What's the actual trick Amazon is testing?+

They want to see if you understand that local optimization (charge this device now) doesn't equal global optimization (maximize total charge). If the problem involves time windows or charging rates, you need to model the decision space and explore it, not just pick greedily.

How do I set up the state space?+

Think about what changes as time progresses or as you make charging decisions. Is it the remaining charge needed per device? The current time? The device currently being charged? Model that explicitly. Build a recursive function or table that answers 'given this state, what's the max charge I can achieve'.
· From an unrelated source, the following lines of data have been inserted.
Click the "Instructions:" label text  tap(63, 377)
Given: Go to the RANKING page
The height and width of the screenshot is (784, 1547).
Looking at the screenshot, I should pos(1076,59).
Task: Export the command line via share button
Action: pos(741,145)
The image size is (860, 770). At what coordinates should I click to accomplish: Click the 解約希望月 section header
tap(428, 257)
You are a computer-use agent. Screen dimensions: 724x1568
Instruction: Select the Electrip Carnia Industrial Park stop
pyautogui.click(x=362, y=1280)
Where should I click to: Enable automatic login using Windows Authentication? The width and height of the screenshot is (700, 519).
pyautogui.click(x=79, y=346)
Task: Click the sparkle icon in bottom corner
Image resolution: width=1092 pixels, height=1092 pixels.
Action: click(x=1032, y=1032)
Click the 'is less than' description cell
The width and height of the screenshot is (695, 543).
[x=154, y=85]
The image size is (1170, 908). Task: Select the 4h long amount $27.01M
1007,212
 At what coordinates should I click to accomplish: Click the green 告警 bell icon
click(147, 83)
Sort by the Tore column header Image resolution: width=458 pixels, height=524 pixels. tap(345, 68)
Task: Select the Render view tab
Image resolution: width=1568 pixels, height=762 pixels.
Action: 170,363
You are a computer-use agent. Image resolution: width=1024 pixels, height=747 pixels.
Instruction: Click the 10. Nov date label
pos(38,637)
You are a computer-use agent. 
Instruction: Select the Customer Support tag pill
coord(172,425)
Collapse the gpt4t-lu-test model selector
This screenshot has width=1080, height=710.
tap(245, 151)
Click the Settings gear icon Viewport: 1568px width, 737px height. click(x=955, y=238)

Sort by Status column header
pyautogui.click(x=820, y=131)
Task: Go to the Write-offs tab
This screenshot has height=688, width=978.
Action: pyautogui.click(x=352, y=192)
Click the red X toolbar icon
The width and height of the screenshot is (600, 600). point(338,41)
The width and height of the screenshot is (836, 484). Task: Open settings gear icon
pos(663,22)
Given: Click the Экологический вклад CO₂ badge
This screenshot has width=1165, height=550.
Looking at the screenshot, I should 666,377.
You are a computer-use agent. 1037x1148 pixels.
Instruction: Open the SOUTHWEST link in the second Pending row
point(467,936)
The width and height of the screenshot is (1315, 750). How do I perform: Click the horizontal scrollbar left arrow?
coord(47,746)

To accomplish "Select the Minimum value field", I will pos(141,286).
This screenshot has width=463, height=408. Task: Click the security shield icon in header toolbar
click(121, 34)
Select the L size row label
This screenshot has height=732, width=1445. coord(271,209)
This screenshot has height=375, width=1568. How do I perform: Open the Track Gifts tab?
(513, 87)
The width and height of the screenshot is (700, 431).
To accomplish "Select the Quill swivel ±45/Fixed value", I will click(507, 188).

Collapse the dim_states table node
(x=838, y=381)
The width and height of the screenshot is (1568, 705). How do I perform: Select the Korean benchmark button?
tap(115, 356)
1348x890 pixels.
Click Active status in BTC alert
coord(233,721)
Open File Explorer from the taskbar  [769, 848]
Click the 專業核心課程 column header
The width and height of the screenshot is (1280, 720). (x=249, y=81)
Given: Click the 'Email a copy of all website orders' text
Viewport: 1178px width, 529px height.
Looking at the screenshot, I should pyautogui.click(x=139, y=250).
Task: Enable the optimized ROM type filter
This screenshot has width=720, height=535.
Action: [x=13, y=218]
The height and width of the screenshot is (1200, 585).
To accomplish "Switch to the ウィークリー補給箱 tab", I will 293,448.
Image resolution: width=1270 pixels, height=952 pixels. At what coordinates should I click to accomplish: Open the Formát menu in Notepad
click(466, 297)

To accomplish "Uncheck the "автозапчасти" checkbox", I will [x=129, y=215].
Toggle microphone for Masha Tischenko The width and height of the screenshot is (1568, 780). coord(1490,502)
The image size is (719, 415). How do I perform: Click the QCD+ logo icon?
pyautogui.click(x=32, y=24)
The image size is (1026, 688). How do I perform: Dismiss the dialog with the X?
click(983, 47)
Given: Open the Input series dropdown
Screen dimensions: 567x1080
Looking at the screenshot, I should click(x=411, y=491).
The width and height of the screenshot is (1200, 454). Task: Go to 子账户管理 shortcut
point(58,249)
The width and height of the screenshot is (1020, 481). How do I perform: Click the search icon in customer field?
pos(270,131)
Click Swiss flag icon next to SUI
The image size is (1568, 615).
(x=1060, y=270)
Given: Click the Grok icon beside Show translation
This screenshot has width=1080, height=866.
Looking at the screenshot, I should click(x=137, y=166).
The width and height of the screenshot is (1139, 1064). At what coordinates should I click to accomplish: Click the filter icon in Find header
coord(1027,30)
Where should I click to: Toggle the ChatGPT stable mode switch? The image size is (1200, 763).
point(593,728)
What's a common pitfall I should avoid?+

Assuming you should always charge the device with the lowest current charge or highest demand first. Real-world constraints (time windows, shared chargers, variable rates) mean you often need to explore multiple orderings. Don't lock into greedy without testing.

Can I solve this in 20 minutes if I see it fresh?+

If you recognize the state-space pattern and code DP or recursion cleanly, yes. If you waste 10 minutes defending a greedy solution, no. Know the difference before you sit down. Sketch the state model in 2 minutes, then code.

Problem reported by candidates from a real Online Assessment. Sourced from a publicly-available candidate-aggregated repository. Not affiliated with Amazon.